Jake, transformed into an Avatar so he can breathe the noxious air on Pandora, falls in love with a Na'vi woman, and lands in the center of the humans versus Na'vi battle. Click and you'll see the romantic pair.

You can watch the movie as escapist entertainment, but to me it seems to be a dire warning about humanity's current path. In any case, Cameron's vision of the future is a stunning environment -- flying jellyfish, bio-luminescent forests, fan lizards and big-eyed, giant cats.

Will Avatar be a boxoffice hit?

Well ... it's one more of those innovative, blow-your-mind theatrical films that tend to bore me.

In the movies about "Triffids," body-snatcher pods, the un-dead, the man-eating blob -- there are leading actors who get me tensely involved. Others, like "ANTZ" with the Spielberg CG creatures fighting other CG creatures -- even with the voices of Woody Allen, Sharon Stone, Gene Hackman, Sylvester Stallone, I found myself eating my popcorn and restlessly checking my wrist-watch.)

"I Robot" fascinated me at first -- but 30 minutes into the plot I knew where the Robots were heading. And the final attack scenes -- the amazing trapeze arts of Will Smith with the camera zooming, flying with him were very exciting, but whether Will and the girl survived was sort of ho hum for me.

I think the scare that's on us -- about killer poisons, bombs, terrorists, what's happening to the polar bears, icebergs. dolphins, the staving masses of people, the distortions of the truth about safety in the air, in cars, the prison shows, serial killers, child predators, supremacists, assassination T shirts ... it's hard to be concerned about the fantastical, unreal-looking people in the spectacular environment of "Avatar."

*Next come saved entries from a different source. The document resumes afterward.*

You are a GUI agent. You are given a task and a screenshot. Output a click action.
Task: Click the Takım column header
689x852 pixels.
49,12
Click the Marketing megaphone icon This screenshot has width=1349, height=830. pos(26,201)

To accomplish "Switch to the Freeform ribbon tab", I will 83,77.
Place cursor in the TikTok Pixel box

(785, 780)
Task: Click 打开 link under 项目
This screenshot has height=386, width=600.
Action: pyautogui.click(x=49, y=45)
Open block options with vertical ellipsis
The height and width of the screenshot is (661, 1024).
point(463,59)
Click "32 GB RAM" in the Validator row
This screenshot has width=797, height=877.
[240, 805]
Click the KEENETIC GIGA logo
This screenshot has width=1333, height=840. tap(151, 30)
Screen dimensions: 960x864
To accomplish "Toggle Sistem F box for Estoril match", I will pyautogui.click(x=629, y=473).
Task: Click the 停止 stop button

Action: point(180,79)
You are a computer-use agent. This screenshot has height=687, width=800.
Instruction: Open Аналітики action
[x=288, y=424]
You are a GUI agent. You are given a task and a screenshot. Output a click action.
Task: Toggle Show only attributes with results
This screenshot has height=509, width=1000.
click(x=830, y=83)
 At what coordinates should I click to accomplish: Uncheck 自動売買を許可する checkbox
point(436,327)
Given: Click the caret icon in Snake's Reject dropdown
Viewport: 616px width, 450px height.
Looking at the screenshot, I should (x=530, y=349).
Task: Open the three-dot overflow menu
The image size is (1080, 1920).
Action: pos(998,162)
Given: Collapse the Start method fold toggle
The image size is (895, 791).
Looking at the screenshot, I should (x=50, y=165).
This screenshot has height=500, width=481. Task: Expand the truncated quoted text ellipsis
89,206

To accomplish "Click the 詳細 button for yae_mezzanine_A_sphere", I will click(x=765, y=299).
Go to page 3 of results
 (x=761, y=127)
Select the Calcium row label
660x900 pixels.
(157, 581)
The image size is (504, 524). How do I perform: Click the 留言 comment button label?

Hurray for the director, for doing all that he did -- frame by frame meticulously pushing his mind and imagination beyond where he (or any other filmakers) have been before.

But I need to care, and I can't identify with what's before my eyes in "Avatar."

1 comment:

Carola said...

We almost never go to the movies (we rent videos instead), but I think we should go see Avatar. I am interested in all the visual detail--it reminds me of the fascinating visual detail in the first Star Wars movie and the first Harry Potter movie. I love movies that you have to see more than once in order to catch all the interesting little details.